Option 2: Provide unconditional income
Who wouldn't want this? If you do not work yet you get a significant income that covers all your needs. Actually, research shows not so many people would like this, but we'll cover this later.
One of the concerns here is that not every society is ready to live in a reality where money, in huge amounts, is taken from those who work, and given "for free" to those who don't. Yet as researchers found out in a row of experiments held in Africa, France and the Netherlands, only 10% of people who were receiving unconditional income covering their everyday needs, actually stopped working. The remaining 90% kept doing their favorite job, or pursued a hobby or started to volunteer.
Option 3: Cut working hours
That's what actually is already happening. Just 100 years ago a factory worked would log 70 hours per week. Today we typically work 40 hours, and some countries are already cutting weekly hours to 30.

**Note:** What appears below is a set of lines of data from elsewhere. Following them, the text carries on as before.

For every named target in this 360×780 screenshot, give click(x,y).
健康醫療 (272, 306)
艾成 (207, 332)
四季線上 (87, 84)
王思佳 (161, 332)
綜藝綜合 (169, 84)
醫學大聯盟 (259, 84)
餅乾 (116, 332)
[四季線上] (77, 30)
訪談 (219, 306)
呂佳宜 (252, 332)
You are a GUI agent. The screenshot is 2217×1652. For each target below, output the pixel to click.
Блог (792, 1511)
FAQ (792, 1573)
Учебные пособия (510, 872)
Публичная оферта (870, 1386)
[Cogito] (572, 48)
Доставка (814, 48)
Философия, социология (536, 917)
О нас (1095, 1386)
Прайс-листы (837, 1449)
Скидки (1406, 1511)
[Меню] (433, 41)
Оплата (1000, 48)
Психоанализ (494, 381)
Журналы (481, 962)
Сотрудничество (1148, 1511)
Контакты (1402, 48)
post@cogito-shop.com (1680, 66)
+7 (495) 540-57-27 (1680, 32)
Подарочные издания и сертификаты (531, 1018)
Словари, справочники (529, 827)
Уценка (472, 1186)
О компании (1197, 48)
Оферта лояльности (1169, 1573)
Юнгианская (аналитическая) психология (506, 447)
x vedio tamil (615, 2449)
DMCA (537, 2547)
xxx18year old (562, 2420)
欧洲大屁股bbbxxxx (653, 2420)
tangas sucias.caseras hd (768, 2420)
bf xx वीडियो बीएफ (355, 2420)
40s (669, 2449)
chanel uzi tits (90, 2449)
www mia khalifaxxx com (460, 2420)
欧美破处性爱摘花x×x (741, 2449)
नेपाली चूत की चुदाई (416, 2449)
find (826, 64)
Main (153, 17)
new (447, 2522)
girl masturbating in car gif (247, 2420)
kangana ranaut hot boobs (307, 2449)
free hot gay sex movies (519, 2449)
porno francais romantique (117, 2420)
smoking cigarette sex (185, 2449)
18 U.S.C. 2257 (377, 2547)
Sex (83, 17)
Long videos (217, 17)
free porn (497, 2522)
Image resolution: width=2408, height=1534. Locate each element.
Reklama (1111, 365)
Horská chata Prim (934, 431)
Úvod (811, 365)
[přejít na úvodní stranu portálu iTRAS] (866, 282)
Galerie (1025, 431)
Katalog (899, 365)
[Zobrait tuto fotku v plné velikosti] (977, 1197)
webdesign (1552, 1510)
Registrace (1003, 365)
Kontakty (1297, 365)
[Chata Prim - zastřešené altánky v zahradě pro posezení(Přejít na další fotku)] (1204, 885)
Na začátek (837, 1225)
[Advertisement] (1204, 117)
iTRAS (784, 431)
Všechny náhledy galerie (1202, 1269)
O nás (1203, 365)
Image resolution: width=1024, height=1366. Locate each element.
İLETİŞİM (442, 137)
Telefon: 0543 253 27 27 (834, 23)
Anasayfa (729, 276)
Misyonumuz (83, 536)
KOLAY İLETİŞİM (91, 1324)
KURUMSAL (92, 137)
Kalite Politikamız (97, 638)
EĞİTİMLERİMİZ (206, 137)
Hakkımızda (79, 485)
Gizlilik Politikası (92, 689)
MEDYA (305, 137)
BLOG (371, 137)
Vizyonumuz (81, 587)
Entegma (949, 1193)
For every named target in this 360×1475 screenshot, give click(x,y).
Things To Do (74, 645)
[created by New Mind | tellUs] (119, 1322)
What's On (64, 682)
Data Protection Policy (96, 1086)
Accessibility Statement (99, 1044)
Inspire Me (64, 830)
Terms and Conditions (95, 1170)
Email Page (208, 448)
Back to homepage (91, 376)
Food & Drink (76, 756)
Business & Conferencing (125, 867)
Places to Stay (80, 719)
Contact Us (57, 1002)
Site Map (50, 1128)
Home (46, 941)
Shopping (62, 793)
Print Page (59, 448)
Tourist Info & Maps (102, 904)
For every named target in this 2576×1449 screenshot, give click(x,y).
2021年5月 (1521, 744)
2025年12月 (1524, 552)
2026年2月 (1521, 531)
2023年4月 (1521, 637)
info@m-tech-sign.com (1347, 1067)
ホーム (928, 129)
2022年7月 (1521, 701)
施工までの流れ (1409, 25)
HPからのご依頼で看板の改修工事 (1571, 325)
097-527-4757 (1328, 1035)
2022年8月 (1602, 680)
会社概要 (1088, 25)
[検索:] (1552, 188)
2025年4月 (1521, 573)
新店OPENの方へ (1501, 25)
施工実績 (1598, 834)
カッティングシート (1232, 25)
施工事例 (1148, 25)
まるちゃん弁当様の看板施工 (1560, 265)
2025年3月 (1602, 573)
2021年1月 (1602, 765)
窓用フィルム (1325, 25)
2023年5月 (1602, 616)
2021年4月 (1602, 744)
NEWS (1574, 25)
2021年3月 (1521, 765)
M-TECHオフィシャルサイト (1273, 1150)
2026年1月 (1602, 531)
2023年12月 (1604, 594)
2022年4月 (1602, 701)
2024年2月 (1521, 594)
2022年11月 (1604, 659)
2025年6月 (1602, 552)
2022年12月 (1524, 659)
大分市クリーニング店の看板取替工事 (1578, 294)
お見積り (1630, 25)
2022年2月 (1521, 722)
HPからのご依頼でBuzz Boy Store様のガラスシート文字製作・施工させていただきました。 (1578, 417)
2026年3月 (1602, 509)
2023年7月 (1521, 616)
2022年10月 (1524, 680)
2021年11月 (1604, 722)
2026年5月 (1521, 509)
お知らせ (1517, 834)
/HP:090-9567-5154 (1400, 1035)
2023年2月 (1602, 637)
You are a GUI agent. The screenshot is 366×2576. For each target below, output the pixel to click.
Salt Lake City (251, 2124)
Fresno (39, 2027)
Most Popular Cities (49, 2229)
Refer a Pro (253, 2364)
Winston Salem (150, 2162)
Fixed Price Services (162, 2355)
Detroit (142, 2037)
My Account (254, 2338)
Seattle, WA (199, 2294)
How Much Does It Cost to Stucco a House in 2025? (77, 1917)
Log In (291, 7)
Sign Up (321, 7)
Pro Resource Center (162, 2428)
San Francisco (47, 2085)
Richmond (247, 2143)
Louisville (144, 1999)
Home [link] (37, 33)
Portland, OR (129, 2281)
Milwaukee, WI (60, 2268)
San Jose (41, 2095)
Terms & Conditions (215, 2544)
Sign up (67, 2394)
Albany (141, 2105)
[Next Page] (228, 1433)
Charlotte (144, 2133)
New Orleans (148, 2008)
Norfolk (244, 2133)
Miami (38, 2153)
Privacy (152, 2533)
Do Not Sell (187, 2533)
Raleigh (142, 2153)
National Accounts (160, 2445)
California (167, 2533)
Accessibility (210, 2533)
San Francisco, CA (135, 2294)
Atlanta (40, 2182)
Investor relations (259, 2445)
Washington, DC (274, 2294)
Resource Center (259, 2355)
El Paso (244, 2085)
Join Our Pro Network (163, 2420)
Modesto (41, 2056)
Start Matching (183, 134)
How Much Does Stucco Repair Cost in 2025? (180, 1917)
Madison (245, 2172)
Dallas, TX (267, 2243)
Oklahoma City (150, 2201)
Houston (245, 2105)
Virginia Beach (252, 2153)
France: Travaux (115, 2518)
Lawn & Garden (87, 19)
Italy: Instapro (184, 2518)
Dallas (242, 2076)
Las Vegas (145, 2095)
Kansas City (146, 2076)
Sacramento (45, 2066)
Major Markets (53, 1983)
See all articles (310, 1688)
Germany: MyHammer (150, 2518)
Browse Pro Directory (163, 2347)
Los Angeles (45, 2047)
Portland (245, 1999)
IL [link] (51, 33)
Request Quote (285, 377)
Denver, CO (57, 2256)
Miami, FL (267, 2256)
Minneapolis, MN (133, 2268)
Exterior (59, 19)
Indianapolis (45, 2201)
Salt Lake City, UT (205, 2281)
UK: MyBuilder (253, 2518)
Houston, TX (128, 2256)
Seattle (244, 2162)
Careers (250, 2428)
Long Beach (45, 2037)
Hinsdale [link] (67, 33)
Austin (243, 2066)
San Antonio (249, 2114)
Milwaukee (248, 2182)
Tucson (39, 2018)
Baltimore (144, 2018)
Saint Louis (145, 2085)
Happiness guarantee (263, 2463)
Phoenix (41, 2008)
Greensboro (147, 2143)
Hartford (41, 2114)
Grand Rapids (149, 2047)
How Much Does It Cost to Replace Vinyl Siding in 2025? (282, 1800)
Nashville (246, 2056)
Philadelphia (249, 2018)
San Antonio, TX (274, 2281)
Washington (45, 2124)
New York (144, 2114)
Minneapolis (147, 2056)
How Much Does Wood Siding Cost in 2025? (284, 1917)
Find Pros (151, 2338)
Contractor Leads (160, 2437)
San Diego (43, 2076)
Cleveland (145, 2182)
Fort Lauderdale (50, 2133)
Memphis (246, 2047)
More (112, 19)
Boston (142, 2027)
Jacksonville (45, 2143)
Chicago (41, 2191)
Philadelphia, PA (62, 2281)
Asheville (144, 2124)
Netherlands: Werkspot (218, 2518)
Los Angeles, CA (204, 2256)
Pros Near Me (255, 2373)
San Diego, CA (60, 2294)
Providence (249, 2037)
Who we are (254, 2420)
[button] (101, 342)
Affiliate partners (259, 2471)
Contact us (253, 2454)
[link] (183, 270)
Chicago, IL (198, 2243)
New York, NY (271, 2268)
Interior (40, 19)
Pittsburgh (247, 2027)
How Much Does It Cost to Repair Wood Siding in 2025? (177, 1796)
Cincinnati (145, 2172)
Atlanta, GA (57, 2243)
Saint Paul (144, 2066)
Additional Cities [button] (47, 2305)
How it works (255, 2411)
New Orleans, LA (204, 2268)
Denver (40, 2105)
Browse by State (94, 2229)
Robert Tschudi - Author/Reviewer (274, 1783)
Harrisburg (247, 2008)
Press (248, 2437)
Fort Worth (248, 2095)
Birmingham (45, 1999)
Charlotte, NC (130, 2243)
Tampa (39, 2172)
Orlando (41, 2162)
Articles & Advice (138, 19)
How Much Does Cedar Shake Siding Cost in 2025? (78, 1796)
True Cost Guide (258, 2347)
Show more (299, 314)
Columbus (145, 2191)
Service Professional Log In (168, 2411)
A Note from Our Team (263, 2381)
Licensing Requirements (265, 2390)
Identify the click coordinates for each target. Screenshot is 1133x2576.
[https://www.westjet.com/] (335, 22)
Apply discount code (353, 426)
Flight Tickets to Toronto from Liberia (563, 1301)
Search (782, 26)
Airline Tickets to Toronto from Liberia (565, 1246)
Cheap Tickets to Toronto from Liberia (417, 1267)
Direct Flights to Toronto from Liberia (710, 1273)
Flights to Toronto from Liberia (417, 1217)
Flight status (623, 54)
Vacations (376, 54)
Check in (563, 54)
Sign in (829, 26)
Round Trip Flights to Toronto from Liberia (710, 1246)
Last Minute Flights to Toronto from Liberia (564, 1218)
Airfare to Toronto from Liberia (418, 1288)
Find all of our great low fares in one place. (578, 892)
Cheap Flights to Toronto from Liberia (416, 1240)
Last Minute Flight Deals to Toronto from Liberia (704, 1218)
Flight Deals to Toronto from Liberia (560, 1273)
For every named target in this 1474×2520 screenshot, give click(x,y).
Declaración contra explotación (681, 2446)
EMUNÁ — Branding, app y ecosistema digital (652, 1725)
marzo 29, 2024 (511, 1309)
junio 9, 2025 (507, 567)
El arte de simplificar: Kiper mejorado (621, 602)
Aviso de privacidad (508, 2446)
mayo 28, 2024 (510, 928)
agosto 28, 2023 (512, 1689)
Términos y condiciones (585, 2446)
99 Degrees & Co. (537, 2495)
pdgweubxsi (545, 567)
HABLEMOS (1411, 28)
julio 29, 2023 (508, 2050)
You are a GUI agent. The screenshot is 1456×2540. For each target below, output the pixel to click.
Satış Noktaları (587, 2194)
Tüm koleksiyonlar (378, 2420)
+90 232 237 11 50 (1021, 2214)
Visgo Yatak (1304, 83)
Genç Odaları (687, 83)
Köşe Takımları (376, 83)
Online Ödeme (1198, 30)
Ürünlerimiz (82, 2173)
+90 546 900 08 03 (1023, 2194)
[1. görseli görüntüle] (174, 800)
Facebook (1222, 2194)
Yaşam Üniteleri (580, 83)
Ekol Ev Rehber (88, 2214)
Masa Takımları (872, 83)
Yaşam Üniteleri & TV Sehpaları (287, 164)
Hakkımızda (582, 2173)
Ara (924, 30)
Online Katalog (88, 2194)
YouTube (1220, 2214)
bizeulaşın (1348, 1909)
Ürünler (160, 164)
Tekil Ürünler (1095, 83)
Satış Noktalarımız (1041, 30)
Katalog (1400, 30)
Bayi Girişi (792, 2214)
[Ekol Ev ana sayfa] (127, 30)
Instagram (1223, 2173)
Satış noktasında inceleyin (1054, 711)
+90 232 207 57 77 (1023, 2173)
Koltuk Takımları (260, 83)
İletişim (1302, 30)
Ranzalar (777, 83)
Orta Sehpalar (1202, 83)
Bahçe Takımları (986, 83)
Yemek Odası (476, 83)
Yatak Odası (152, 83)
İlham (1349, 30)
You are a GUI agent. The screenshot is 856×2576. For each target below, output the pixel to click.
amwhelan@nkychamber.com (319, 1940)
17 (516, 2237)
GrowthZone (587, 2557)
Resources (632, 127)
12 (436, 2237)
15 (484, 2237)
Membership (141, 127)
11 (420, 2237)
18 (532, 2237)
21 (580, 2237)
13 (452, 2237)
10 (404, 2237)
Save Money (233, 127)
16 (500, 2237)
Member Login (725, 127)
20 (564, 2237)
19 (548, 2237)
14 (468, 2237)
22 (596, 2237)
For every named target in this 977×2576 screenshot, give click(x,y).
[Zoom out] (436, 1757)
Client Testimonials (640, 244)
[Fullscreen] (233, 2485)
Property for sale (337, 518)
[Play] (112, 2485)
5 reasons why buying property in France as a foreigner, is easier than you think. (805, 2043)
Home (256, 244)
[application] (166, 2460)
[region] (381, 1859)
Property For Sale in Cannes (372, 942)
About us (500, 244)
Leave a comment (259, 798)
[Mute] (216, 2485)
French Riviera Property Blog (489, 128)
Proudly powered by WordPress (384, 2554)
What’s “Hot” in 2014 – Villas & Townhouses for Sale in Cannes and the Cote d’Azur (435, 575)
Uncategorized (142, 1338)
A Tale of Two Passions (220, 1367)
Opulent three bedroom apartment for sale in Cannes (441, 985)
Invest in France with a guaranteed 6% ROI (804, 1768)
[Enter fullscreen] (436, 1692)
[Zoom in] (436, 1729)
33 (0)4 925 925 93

The economists have calculated that to provide everyone with work as a source of income, we would have to cut working hours to 15 or 20 per week.
Option 4: Rethink education
All previous options are arguable. Yet no one would argue that it makes sense to rethink how and what we teach our children. We can not afford spending time on teaching children things at which they wouldn't perform better than machines, or memorizing facts and following rules. In the wolds where skills and knowledge we learn in the first year of college become obsolete by the third year, what we really need to teach are skills like ability to search, sort and analyze information, adapt to change, discover and harness opportunity. Children need to learn things that, no matter how far technical progress takes us, machines won't be capable of in short distance future. That is, creativity, compassion and humanity.